【産経新聞社】~スイーツ物語~ 牛蒡の滋味包むまろやか餅 (2011.1.6 夕刊)

 お正月の和菓子といえば「花びら餅」。丸い白餅の上に紅のひしもちをのせ、白みそと甘煮にした牛蒡(ごぼう)をおき、半月状に折りたたんだものをいいます。

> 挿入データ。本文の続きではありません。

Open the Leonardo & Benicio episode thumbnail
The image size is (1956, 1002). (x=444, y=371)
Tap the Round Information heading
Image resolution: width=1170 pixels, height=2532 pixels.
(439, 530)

このお菓子の由来は宮中の正月行事につかわれた「菱葩(ひしはなびら)」とされています。平安時代から宮中では、猪、鹿、大根、瓜(うり)、押鮎などを食べて長寿を願う「歯固め」といわれる行事がありました。これを簡素にしたものが「菱葩」。鮎は牛蒡に見立てられるなど、かつての名残が見られます。 叶匠寿庵(滋賀県大津市)でも昭和40年ごろから「花びら餅」をつくっています。特徴は牛蒡だけではなく、金時人参が入っていること。浅く煮上げた後、約1年をかけて漬け込み、味をしっかりと染み込ませています。牛蒡や人参の滋味を見事にお菓子の甘みやうまみへと変えていきます。中に入っている白みそ味の紅あんもまろやかな甘みです。 外側の生地には白餅は使わず、しなやかな食感の羽二重餅でふんわりと仕上げています。材料に使われているのは、もち米の中でも最高級といわれている「滋賀羽二重糯」。選び抜かれた地元のもち米のみを使用しています。それをほど良い具合の滑らかな口当たりに仕上げています。

 紅白のおめでたい色目も晴れやか。毎年年末から年始にかけて(今年は1月9日まで)販売され、人気商品になっています。はんなりとした、お正月にふさわしいお菓子ですね。